To the authors’ knowledge, a limited number of articles in the literature have successfully developed predictive models for independence in the functional domains affected by traumatic SCI. These articles have primarily focused on independence in ambulation [21], upper limb function [22], bladder function [23], and bowel function [10]. Further, only the studies that have created prognostic models for ambulation and bladder function have been externally validated on datasets not used to construct the original models [24, 25]. This article is the first study to successfully evaluate the external validity of the model for bowel function.

External validation of existing predictive models is seldom performed but is a crucial step before the predictive models can be applied to practice [11, 26]. Compared to constructing a new prediction model, external validation does not waste findings from previous works and results in less ‘model overload’ in the literature, which often leads to predictive models being ignored. Our work uses a rigorous methodological approach, elucidated in a 2014 critical review of external validation studies [26], to validate a recently built logistic regression model for bowel function after SCI. As recommended in the review, we use ROC curves, calibration curves, and decision curves to determine the discrimination, calibration, and clinical utility of the models, respectively.

The methodological rigor of our study and the successful external validation of the simplified model have important implications for clinical practice. Since the simplified model uses only the baseline total motor score as the predictor, accurately predicting a patient’s bowel function in the long-term is a relatively simple task that can be undertaken in a short clinical examination. This prediction will help patients and clinicians in being psychologically prepared well in advance and in initiating management strategies early on for neurogenic bowel dysfunction. This early initiation will lower rehabilitative costs and potentially improve outcomes in SCI patients. Further, early prediction of bowel outcomes will aid researchers designing clinical trials and prospective studies surrounding interventions for bowel dysfunction [10, 27].

This study is limited by its nature as a retrospective analysis of prospectively collected data. In particular, the use of data from a past cohort (when there were fewer available interventions for the sequelae of SCI) may limit the applicability of our external validation results to future cohorts. Additionally, there were some inconsistencies between the original EMSCI data used for model derivation and our North American SCI data. Our data primarily used version II of the SCIM questionnaire to quantify functional outcomes, while the EMSCI data used a combination of versions II and III. Further, the EMSCI study employed no intervention group as it was designed to evaluate the natural progression of SCI. However, two of the studies used for our analysis (NASCIS III and STASCIS) employed intervention groups (methylprednisolone and early surgery). Finally, our study is limited by the nature of the dataset, which had many missing patients since only a subset had complete SCIM outcomes. However, despite these limitations, the simplified model exhibited similarly good performance on both the original EMSCI cohort and our validation cohort, adding evidence that supports the model’s potential generalizability to clinical practice.

Conclusions

We assessed the predictive performance of two logistic regression models predicting independence in bowel function 1 year after SCI. The simplified model, which used only baseline total motor score as the predictor, showed good discrimination and calibration on an external North American SCI dataset. Our study provides evidence supporting the use of this model to augment clinical practice, though continued external validation on additional prospectively collected data is needed to fully realize this goal.

→ **STORED DATA**
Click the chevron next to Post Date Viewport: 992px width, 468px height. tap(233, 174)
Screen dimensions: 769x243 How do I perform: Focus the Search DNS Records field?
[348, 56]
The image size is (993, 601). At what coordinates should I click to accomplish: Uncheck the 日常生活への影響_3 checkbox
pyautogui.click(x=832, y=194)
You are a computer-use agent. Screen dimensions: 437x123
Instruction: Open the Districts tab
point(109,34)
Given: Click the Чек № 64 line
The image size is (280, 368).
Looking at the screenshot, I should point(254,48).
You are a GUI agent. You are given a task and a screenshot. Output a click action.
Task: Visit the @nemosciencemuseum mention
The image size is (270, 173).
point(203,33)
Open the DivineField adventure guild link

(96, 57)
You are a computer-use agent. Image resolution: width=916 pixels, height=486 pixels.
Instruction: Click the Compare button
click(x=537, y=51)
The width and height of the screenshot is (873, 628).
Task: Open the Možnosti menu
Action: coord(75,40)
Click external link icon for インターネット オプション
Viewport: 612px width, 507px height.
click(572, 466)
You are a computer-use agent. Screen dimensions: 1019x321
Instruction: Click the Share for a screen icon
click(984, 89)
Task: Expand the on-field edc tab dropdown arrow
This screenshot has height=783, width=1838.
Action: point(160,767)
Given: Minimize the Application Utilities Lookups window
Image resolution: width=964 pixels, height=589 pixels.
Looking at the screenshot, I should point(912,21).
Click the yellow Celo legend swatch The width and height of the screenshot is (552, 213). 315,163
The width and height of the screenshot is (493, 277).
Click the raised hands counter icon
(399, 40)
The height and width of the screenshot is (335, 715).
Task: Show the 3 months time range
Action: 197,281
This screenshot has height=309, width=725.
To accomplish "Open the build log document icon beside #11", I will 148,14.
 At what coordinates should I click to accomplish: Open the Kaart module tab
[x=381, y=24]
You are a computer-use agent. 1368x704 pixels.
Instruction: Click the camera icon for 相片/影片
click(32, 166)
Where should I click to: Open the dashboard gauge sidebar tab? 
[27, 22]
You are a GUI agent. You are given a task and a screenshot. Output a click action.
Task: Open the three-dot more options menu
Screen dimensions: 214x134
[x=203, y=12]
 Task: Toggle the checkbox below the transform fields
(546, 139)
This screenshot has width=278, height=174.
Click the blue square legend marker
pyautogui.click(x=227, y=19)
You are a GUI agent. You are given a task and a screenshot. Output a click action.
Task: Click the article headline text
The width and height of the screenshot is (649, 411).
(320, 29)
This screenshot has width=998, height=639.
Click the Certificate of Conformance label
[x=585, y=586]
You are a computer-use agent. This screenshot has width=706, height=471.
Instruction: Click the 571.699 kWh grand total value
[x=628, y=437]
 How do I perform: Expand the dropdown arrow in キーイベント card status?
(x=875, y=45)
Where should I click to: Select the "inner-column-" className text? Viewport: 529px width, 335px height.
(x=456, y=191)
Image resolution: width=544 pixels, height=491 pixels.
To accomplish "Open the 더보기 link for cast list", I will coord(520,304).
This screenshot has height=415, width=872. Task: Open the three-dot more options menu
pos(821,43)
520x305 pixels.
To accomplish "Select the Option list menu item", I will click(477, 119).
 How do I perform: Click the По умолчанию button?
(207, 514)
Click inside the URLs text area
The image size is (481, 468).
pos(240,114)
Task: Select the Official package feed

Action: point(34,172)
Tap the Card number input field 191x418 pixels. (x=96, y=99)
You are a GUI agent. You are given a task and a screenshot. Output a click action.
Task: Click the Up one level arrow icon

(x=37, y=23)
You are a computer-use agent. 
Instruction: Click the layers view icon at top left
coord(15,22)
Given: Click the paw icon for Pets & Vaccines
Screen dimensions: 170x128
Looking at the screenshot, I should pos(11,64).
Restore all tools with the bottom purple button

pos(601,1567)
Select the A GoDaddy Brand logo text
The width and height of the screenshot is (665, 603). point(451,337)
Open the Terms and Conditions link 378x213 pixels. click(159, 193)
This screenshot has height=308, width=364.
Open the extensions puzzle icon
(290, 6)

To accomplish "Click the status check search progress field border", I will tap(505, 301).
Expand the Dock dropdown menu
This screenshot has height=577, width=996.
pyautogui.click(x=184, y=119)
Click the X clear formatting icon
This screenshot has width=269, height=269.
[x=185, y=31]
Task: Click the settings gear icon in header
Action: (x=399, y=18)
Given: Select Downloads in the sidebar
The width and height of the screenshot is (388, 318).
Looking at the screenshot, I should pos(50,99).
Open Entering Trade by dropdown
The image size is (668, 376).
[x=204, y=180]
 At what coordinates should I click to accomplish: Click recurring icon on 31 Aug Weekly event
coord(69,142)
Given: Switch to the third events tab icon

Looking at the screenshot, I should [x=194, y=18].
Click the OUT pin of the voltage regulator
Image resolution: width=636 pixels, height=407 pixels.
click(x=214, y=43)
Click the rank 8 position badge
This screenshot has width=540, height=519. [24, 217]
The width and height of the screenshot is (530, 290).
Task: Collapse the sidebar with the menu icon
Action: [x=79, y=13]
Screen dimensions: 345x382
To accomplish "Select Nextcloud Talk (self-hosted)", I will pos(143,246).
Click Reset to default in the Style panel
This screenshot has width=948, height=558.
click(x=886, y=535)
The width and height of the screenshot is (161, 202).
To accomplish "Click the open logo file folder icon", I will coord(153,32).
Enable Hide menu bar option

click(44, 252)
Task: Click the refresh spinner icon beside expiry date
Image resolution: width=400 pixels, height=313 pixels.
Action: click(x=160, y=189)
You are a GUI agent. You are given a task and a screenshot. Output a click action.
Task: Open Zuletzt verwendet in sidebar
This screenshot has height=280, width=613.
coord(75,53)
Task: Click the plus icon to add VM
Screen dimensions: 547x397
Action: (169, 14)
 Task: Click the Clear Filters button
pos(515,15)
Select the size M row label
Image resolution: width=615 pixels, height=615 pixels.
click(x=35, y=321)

→ **REQUIREMENT A**
Answer these questions using the SCI bowel-function text:
(i) What is the only predictor in the simplified model?
(ii) Which version of the SCIM questionnaire did the North American data primarily use?
(iii) Which interventions did NASCIS III and STASCIS employ?
→ **REQUIREMENT B**
For each statement below, say whether it agrees with the SCI bowel-function text. Answer yes or no and quote the words of the text that decide it.
(i) The EMSCI study included an intervention group.
(ii) Before this study, prognostic models for ambulation and bladder function had been externally validated.
(iii) The study used ROC curves to determine calibration.
→ **REQUIREMENT C**
From the SCI bowel-function text, copy the part that opens with the words containing "External validation of existing" and closes with "the models, respectively.".

→ **REPLY A**
(i) The baseline total motor score.
(ii) Version II.
(iii) Methylprednisolone and early surgery.

→ **REPLY B**
(i) No: "the EMSCI study employed no intervention group"
(ii) Yes: "only the studies that have created prognostic models for ambulation and bladder function have been externally validated on datasets not used to construct the original models"
(iii) No: "we use ROC curves, calibration curves, and decision curves to determine the discrimination, calibration, and clinical utility of the models, respectively"

→ **REPLY C**
External validation of existing predictive models is seldom performed but is a crucial step before the predictive models can be applied to practice [11, 26]. Compared to constructing a new prediction model, external validation does not waste findings from previous works and results in less ‘model overload’ in the literature, which often leads to predictive models being ignored. Our work uses a rigorous methodological approach, elucidated in a 2014 critical review of external validation studies [26], to validate a recently built logistic regression model for bowel function after SCI. As recommended in the review, we use ROC curves, calibration curves, and decision curves to determine the discrimination, calibration, and clinical utility of the models, respectively.